Крыши павильонов, где рабов выставляют на аукцион, обычно раскрашивают в желто-голубой цвет; из такого же полотна шьются палатки работорговцев. Выставляемых на продажу рабынь часто связывают голубыми и желтыми веревками; ошейники и браслеты нередко покрывают желтой эмалью, а цепи — голубой. В одежде работорговцев эти цвета тоже преобладают; если не весь наряд, то хотя бы рукава и отвороты непременно голубые или желтые.

— Рабыне можно носить такие бусы? — спросила она.

— Они тебе к лицу, — сказал я.

— Значит, я могу оставить их у себя?

— До тех пор, пока я не сочту нужным их отобрать. Я или любой другой свободный мужчина. — Я взял ее за плечи. — Эти бусы не принадлежат тебе. Тебе просто позволили их поносить.

— Да, господин. Я понимаю. Мне ничего не принадлежит. У меня нет собственности. Я сама — собственность мужчин.

— Верно. — Я развернул ее лицом к себе. — Кажется, ты наконец-то начинаешь чувствовать себя рабыней.

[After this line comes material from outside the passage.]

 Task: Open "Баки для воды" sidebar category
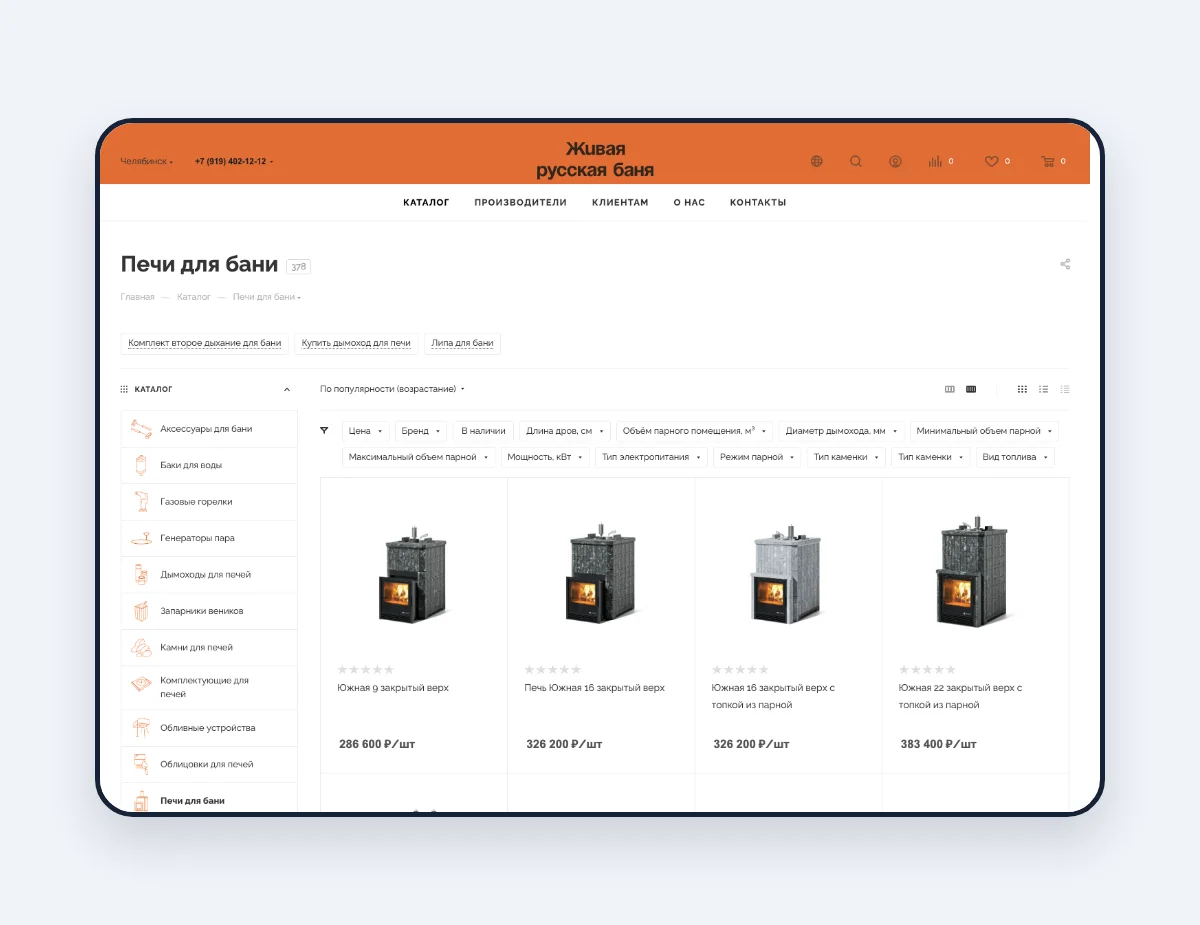tap(209, 465)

— Да, господин. Этой ночью ты многому научил меня. Впервые в жизни я ощутила свое тело. Наверное, я никогда больше не буду ходить и двигаться как мужчина.

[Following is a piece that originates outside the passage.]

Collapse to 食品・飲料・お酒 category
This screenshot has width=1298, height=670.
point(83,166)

Я сжал ее плечи и сурово посмотрел в глаза:

— Ты — не мужчина. Ты — женщина. Постарайся понять это.

— Да, господин.

— Отныне ты станешь настоящей женщиной. Ты будешь двигаться как женщина, мыслить как женщина, чувствовать как женщина.

— Странно… — прошептала блондинка. — Я рабыня, но никогда в жизни я не ощущала себя настолько свободной.

— Ты вырвалась из темницы условностей и предрассудков. Она вздрогнула.

— Ступай к невольничьему шесту, — велел я. — Сядь на землю, прислонись к шесту, скрести руки за спиной.

— Да, господин, — повиновалась она. Я взял узкий, длинный кожаный ремень и устроился на корточках за спиной у рабыни.

— Сегодня ночью, господин, — продолжала размышлять она, — ты избавил меня от комплексов. Ты сделал это нарочно?

— Может быть.

— Я так благодарна тебе… Я крепко связал ее запястья.

— Я — женщина! Я хочу быть настоящей женщиной!

— Не бойся, ты будешь ею. Горианские мужчины не терпят в рабынях лицемерия и мужеподобия.

— Значит, меня заставят быть настоящей женщиной? — спросила она.

— У тебя нет выбора. Твой удел — быть женственной, беззащитной и уязвимой перед лицом твоего господина.

— Значит, мне придется всецело подчиняться ему и ублажать его?

— Безусловно.

— Может быть, мой господин согласится хоть в чем-то уступить мне?

— Мужчины Гора не признают компромиссов. И никогда не уступают рабыням. Если ты в чем-то не покоришься или не понравишься господину, плеть всегда окажется под рукой.

— Что, если даже под ударами плети я не стану такой, какой он пожелает?

— Тогда тебя скормят слинам, — спокойно объяснил я.

— Да, господин, — вздохнула блондинка.

Я надежно привязал ее к невольничьему шесту и встал.

— Я — привязанная рабыня…

— Да-

— Господин?

— Да?

— Я не все тебе рассказала.

— Что еще?

— Боюсь, ты не поймешь этого, — потупилась она, — потому что ты — мужчина.

— Говори, — приказал я.

— Про то, как я должна была хорошо ублажить своего господина…

— Ну?

— Я хотела ублажить его… — прошептала она.

— Естественно, — пожал я плечами. — Еще как хотела. Иначе бы ты погибла страшной и мучительной смертью.

— Но я хотела этого и по другой причине.

— По какой же?

— Ты не поймешь, господин. Мужчине не понять этого…

— Чего?

— Я хотела доставить ему наслаждение, потому что… потому что он был моим господином. — Она посмотрела мне в глаза: — Девушка жаждет ублажать своего господина просто потому, что он — ее господин.

Я молчал.

— Ты можешь понять это?

Я пожал плечами.

— Неужели ты думаешь, что мы были бы такими великолепными рабынями, если бы сами не хотели того?

— Наверное, нет, — сказал я.

— Девушка сама хочет доставлять удовольствие тому, кто обладает ею. Понимаешь, господин?

— Думаю, что да.

— Я хочу доставить тебе удовольствие, — прошептала она.